Top Six Health Care Myths
At a time of budget cuts and debate over health care programs like Medicare, the U.S. is being forced to re-examine the role of health care and its associated costs. Considering that the U.S. spends twice as much per capita on health care as other developed countries, are we really getting good value for our money? What myths beg to be dispelled when it comes to health care?
Myth 1: More care equals better care.
There is such a thing as too much. Consider the overuse of antibiotics to treat ear infections- a condition that normally resolves itself within days if left untreated. The overuse has led to the rise of drug-resistant bacteria that can kill, even when treated with some of the most common antibiotics.
Myth 2: Invasive procedures are always called for in patients with chest pain.
Recent studies compared invasive procedures such as angioplasty for stable patients reporting mild chest pain. Five studies found that the procedures did not improve survival odds and were no more effective than certain drugs like beta-blockers, statins, and aspirin, and lifestyle choices like exercise and diet. Stenting costs Medicare over $1.6 billion a year.
Myth 3: Statins are for everyone with high cholesterol
In spite of studies that prove statins, cholesterol-lowering drugs, only help those with both heart disease and high cholesterol, they are often prescribed for those in the latter category, despite side effects like severe muscle disease that occurs in up to 20 percent of patients.
Myth 4: Health care access is the leading factor in how healthy anyone is.
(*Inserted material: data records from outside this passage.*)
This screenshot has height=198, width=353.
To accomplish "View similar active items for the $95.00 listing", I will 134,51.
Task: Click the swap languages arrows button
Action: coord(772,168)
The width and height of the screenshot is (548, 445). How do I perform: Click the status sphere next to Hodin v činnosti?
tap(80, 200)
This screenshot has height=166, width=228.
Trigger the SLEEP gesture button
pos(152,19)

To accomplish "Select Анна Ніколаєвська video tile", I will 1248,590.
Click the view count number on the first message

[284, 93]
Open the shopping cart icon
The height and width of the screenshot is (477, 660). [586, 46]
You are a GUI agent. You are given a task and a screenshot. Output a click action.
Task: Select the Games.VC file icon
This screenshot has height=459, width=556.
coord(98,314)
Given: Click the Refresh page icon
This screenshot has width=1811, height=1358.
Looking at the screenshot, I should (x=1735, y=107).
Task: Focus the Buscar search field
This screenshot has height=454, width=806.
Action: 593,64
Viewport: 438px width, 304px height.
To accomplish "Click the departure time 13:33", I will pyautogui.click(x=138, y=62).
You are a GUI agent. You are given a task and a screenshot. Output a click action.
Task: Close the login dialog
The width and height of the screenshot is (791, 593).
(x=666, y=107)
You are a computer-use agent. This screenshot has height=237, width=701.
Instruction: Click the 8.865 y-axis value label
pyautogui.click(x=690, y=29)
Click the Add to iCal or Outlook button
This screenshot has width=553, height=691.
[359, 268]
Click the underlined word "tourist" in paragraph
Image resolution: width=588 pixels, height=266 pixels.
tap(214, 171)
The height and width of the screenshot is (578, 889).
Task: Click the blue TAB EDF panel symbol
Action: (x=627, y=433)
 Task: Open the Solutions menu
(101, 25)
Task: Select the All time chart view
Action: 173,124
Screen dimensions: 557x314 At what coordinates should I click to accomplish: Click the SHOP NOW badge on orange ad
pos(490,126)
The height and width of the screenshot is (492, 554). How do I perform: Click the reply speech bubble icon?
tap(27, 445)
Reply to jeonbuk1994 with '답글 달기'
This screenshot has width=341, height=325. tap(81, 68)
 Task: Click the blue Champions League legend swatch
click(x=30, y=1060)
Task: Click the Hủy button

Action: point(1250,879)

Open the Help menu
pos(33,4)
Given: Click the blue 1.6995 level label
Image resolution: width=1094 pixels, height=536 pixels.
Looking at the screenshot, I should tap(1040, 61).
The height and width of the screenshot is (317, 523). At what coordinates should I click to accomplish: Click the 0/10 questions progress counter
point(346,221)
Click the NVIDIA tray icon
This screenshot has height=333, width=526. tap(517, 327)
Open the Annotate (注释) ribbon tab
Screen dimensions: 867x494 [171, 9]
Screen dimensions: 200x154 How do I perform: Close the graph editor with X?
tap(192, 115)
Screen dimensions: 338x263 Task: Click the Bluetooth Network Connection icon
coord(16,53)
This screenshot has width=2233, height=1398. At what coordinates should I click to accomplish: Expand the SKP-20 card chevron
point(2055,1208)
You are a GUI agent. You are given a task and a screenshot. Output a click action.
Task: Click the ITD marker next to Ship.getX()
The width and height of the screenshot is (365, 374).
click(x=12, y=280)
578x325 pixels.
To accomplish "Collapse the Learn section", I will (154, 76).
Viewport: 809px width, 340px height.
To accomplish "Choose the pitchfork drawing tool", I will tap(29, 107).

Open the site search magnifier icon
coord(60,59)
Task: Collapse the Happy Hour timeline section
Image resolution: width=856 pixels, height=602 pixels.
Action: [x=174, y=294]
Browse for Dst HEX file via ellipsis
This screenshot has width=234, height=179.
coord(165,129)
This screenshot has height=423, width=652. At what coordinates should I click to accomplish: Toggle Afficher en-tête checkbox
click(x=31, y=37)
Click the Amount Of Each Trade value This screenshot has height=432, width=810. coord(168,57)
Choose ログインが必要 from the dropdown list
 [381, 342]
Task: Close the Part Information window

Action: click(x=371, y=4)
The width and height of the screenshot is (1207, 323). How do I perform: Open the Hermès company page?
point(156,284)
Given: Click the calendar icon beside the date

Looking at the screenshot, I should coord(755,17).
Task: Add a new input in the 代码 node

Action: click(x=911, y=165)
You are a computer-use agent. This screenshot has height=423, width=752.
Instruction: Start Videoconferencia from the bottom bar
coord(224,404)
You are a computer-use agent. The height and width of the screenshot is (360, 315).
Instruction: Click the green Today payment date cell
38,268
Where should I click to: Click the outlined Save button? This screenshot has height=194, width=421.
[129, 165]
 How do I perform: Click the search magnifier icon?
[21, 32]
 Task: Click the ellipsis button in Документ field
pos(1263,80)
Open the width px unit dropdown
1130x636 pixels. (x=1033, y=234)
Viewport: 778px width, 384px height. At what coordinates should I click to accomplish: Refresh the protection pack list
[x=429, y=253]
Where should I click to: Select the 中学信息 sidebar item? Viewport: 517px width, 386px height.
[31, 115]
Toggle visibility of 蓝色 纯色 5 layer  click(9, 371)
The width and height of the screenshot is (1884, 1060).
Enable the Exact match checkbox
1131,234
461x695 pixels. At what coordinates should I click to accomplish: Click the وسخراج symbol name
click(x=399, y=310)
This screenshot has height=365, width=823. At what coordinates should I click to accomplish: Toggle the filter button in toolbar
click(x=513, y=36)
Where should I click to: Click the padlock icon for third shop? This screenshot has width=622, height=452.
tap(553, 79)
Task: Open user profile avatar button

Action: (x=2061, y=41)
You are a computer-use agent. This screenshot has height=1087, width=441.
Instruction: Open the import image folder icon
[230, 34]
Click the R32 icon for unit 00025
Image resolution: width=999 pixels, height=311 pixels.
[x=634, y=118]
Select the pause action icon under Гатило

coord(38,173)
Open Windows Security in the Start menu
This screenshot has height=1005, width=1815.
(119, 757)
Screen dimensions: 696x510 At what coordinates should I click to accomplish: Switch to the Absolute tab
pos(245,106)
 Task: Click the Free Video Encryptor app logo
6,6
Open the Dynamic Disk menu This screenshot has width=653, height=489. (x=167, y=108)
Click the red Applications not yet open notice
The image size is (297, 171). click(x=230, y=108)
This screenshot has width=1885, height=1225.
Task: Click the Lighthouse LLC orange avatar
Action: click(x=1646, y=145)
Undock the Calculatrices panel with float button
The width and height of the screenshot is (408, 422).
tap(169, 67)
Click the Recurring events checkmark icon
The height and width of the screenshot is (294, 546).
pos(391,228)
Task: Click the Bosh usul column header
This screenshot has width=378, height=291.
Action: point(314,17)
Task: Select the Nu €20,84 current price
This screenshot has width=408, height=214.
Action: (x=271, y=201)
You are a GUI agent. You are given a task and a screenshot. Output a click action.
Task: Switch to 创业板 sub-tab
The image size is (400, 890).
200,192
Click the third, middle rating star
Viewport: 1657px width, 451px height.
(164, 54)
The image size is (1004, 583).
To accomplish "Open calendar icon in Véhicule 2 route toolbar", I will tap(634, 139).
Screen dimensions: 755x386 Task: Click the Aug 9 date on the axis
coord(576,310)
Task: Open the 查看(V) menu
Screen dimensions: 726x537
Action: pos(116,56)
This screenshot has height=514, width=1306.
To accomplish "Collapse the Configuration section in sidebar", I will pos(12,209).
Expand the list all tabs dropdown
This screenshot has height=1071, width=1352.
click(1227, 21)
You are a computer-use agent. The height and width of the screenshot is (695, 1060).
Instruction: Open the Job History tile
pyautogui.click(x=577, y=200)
Health care access is only one factor among many in how healthy people are. A number of studies have suggested that it is not as important as lifestyle, education, income, adequate housing and sanitation, and vaccinations. Health care availability is most important when people have access to primary care doctors.
Myth 5: The United States has the best health care in the world.
While the U.S. ranks highest in survival of certain forms of cancer, it falls short in comparison with most developed countries in a majority of other areas, according to the 2008 CONCORD study. No developed country spends more than the U.S. which gets the poorest return on its investment.
The U.S. ranks 28th in life expectancy for women reaching 65 years old. It ranks 24th place in the same statistic for men.
Myth 6: Any medical test is a good test.
A recent study by Johns Hopkins found that 1,000 patients undergoing CT angiography had about the same number of deaths and heart attacks during the proceeding 18 months than the same number who went without the screening.